Although the King Center disavowed the ad, it turns out it was approved by the “exclusive licensor” of his copyright, Intellectual Properties Management, Inc. According to Slate:

When Ram approached the King Estate with the idea of featuring Dr. King’s voice in a new “Built To Serve” commercial, we were pleasantly surprised at the existence of the Ram Nation volunteers and their efforts. We learned that as a volunteer group of Ram owners, they serve others through everything from natural disaster relief, to blood drives, to local community volunteer initiatives. Once the final creative was presented for approval, it was reviewed to ensure it met our standard integrity clearances. We found that the overall message of the ad embodied Dr. King’s philosophy that true greatness is achieved by serving others. Thus we decided to be a part of Ram’s “Built To Serve” Super Bowl program.
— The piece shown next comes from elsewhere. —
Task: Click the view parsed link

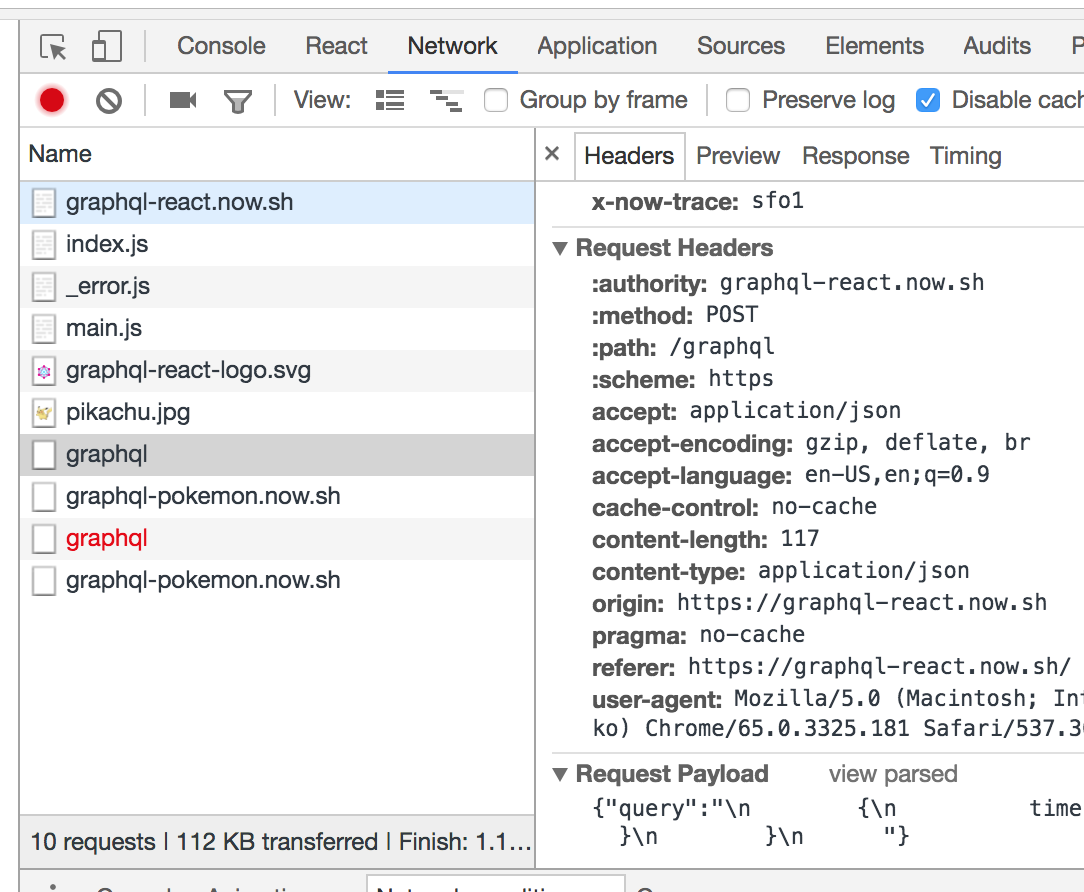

Criticism online was swift, with one person even creating an alternate ad that highlighted the fact that Martin Luther King Jr. himself wasn’t so into commercialism. That alternate take was pulled down from YouTube thanks to a copyright claim by Chrysler.

The “Drum Major Speech” speaks of the ills of keeping up with others. Here’s a pertinent excerpt, talking about spending beyond your means.

But very seriously, it goes through life; the drum major instinct is real. (Yes) And you know what else it causes to happen? It often causes us to live above our means. (Make it plain) It’s nothing but the drum major instinct. Do you ever see people buy cars that they can’t even begin to buy in terms of their income? (Amen) [laughter] You’ve seen people riding around in Cadillacs and Chryslers who don’t earn enough to have a good T-Model Ford. (Make it plain) But it feeds a repressed ego.

You know, economists tell us that your automobile should not cost more than half of your annual income. So if you make an income of five thousand dollars, your car shouldn’t cost more than about twenty-five hundred. That’s just good economics. And if it’s a family of two, and both members of the family make ten thousand dollars, they would have to make out with one car. That would be good economics, although it’s often inconvenient. But so often, haven’t you seen people making five thousand dollars a year and driving a car that costs six thousand? And they wonder why their ends never meet. [laughter] That’s a fact.